No. of Recommendations: 4


Great first step. You culled things that seemed obvious and noted discrepancies. Do you watch "House" discrepancies are interesting.

A couple ideas are to sort within the more narrow ratings bands and find those discrepancies, also you may want to separate callable from non-callable in different tables. The second hint might clear things up more than the first.

You may want to focus your read threws on basically 2 things. Cash flowing through the business and fixed costs. Where is the cash coming from? Is it coming from operations, sales of assets, selling debt or equity? If its coming mostly from operations than they are more likely to be self sustaining. Going through several years worth of statements and narratives will give you a sense of how they manage their cash. Some companies are real pros at using debt to keep the skids greased.

Fixed costs often takes a little mining. What does it take to service their debt? What does it cost to maintain facilities? What does it cost to maintain payroll? If R&D is an important part of the business model how much does that cost? What does it cost to service their dividend? Anything that keeps the lights on and the widgets coming off the line.

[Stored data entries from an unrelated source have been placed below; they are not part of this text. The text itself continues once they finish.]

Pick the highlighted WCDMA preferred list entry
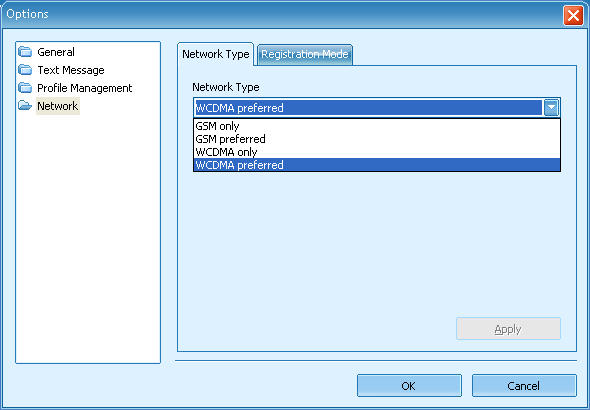Image resolution: width=590 pixels, height=410 pixels. tap(377, 165)
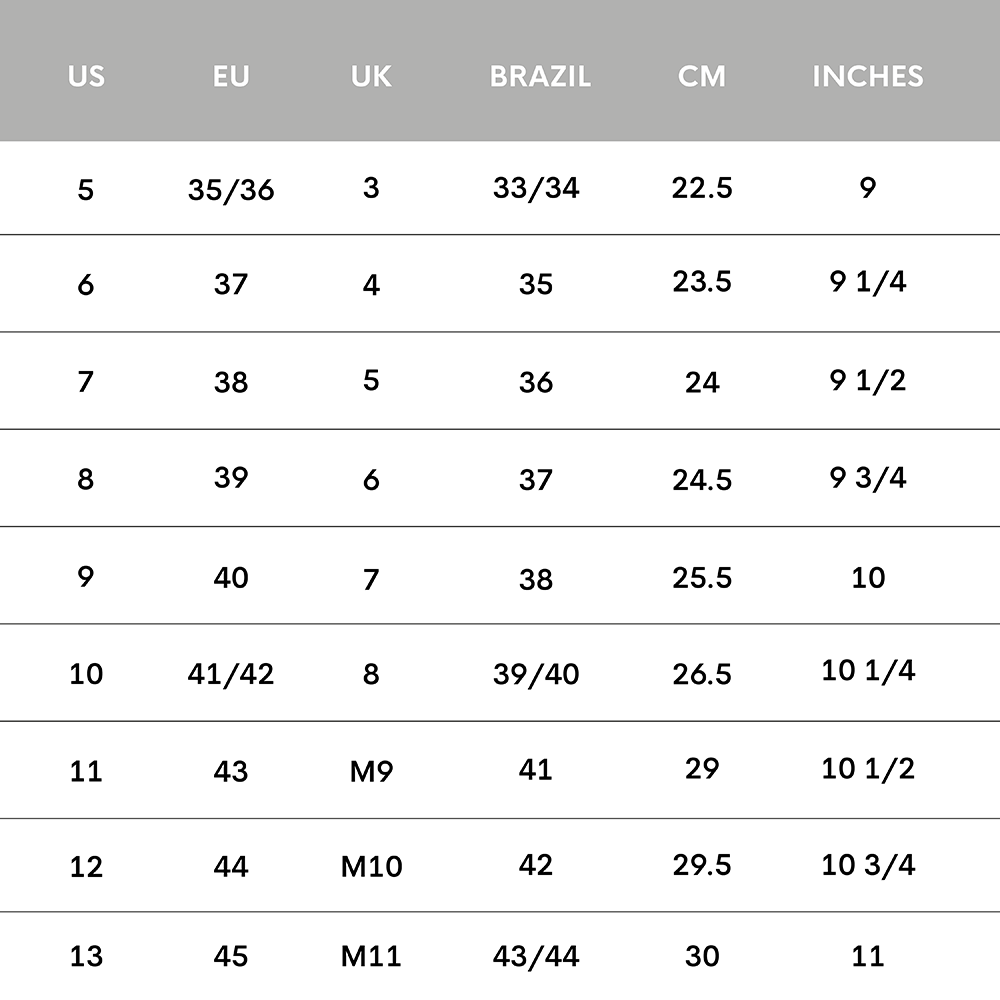1000x1000 pixels.
Task: Click the 29.5 CM value
Action: [702, 865]
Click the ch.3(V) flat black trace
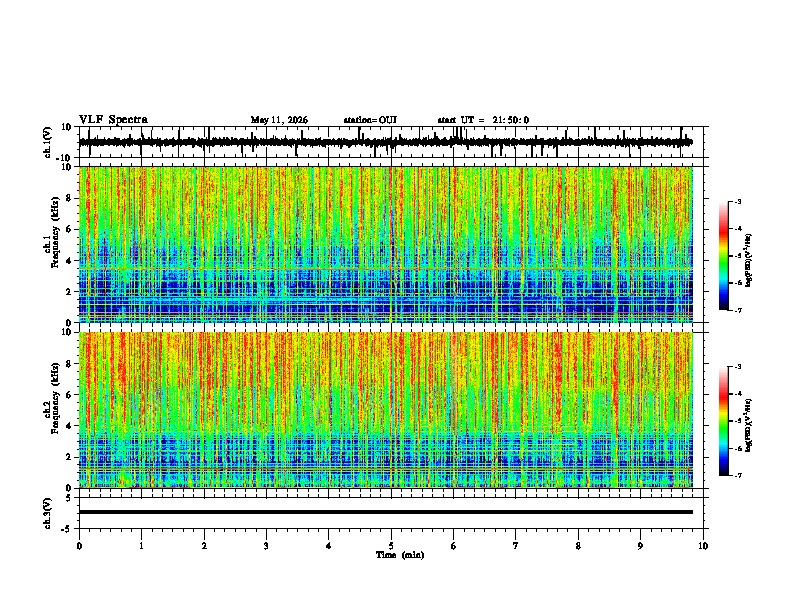Image resolution: width=792 pixels, height=612 pixels. [385, 512]
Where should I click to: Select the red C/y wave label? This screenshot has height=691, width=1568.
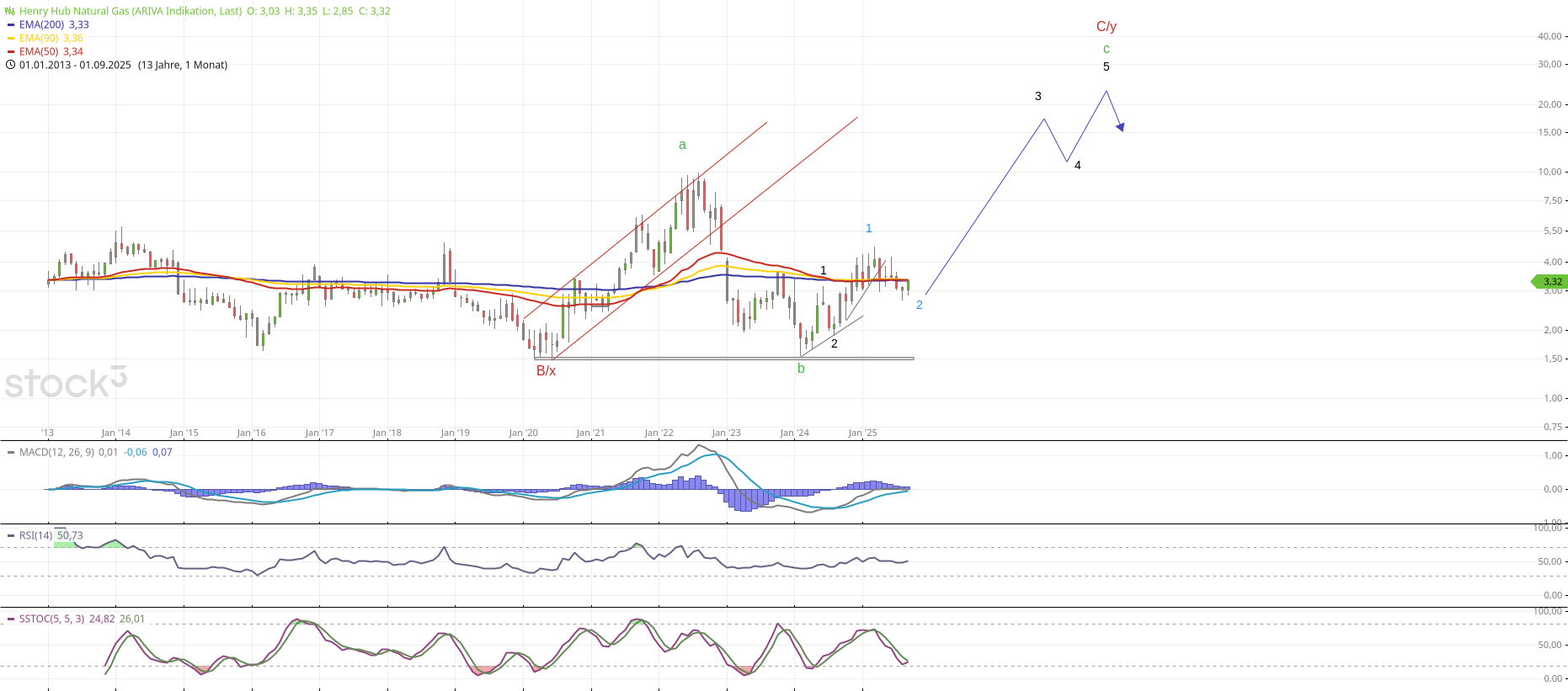[x=1106, y=27]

The lions share of your list are financials. Opps and investing lines get blurred because a financial's operations is investing. Often what we need to know about these is in the notes or in the narratives not easily extracted from the 3 sheets. Read the fine print on how they are valuing current assets. If they are shining on their assets they are not playing straight with us about the value of the toxic crud on their books. A real good reason to round file them and never look back.

The simple answers we are looking for is: Are they cash flow positive now and can we reasonably expect them to remain cash flow positive.

This is one place where household personal management translates well. Do they look like they are in a credit card death spiral? Are the living well within their means?